Yes indeed, I took a lot of liberties in my tale of the baleen whales,  I liked the idea of an animal freeing itself from the surly bonds of the work a day world of hunting for prey and headed into the deep indigo sea where they could just drift the wide and deep oceans absorbing krill as they went without having to really think about it so that they could think their deep thoughts.  Actually it turns out that they do have to seek out the swarms of krill.

I had liked to think that they're mouths had lost the capacity to open and close, and that they had abandoned the world of flashing teeth and blood in the water to just strain their food from the bountiful oceans as they went.  But I was at an uneasy loss as to how that would work, and it turns out that they do indeed open their mouths, wide, and gulp in great amounts of water and then they shut them and expel all that water and that is when the krill are trapped in the baleen net.  It would seem likely then that their great tongues, pretty much everything about a whale is great, to lick the baleen down into the depths of their great stomachs.  But at this point my interest in the subject has faded away


I am a little skeptical (naturally) of Beagles' documentary.  There is doubtless truth in it, but killer whales have no need of puny humans teaching them how to hunt whales, they have been doing it on their own since before we ventured out on our rickety boats.  A killer whale is unlikely to go off like Lassie after Timmy has fallen down the well (again, what is wrong with that kid?) and get the humans to join in because after all what do they bring to the party?  Sounds like maybe they were relating a whale of a tale to their gullible kiddies as adults often do, and then the kids were just relating that tale and adding some embroidery to it as kids often do.  The only part that rings true is how the killer whales finally came to their senses and stopped coming around.  Water mammals have long had a fascination with humans and their doings so maybe they just played along for awhile and then got bored.

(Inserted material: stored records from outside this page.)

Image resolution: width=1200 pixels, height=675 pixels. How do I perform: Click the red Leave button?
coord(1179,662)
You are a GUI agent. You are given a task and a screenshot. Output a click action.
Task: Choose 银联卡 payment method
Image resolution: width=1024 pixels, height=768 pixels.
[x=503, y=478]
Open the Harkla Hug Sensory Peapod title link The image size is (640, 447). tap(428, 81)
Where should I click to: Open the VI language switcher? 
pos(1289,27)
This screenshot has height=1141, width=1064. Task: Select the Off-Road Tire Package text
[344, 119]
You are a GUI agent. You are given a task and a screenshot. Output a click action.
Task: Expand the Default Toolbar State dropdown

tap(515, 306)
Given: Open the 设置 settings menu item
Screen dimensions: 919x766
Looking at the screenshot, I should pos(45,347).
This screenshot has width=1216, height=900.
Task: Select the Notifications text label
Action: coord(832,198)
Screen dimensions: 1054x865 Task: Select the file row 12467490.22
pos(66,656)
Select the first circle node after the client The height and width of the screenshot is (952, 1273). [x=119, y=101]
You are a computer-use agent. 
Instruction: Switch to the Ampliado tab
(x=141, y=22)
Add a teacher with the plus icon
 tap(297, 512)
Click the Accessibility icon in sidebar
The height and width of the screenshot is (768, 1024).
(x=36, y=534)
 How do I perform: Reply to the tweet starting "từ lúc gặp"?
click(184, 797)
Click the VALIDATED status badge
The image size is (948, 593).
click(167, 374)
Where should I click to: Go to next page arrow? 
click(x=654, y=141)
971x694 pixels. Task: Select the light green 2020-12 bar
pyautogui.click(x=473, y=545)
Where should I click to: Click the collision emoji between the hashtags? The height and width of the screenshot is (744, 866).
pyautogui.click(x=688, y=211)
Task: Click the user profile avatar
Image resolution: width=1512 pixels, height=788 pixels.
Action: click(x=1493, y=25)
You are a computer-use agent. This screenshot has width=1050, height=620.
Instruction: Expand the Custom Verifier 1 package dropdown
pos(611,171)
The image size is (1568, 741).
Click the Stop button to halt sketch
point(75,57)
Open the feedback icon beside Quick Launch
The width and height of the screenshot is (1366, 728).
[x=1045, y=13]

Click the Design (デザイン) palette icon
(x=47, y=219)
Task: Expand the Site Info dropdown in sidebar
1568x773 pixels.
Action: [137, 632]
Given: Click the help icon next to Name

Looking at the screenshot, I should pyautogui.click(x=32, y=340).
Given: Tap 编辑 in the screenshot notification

Early on in the current procedure I posted a link to a New Yorker article on impeachment.  I thought it was well-written and when I came across a doorstop of a book on the history of the US by the author, Jill Lapore, I snapped it up, but I have to say it is has a lot of propaganda in it, good liberal propaganda, but propaganda nevertheless.

Now we are engaged in a great civil war, well not quite we are into the Lincoln Douglas debates and it is about ten years before the guns of Fort Sumter will blast forth.  Anyway the Lincoln Douglas debates caught my attention and I am thinking how different they were from those endless hearings where every fucking rep got five minutes to have his say whether he had anything to say or not. 

I guess the dem primary debates (there will be no rep primary debates) were better, but the whole idea of moderators asking questions seems to me to be basically flawed.  If the candidates have something to say let them say it, and if other candidates disagree let them say why, and let the first guy reply to that and so on.

I was in a debate club at Tilden Tech before I got to Gage Park and I am pretty sure that Beagles was in the one there, and what I remember most was that there were rules.  I don't remember what exactly they were, but it was something like you started out announcing your points and then the two sides debated those points, and here is the thing that I think was most important, you had to keep on point, and you would lose points by going off by calling your opponent a loser.

We need to go back to something like that.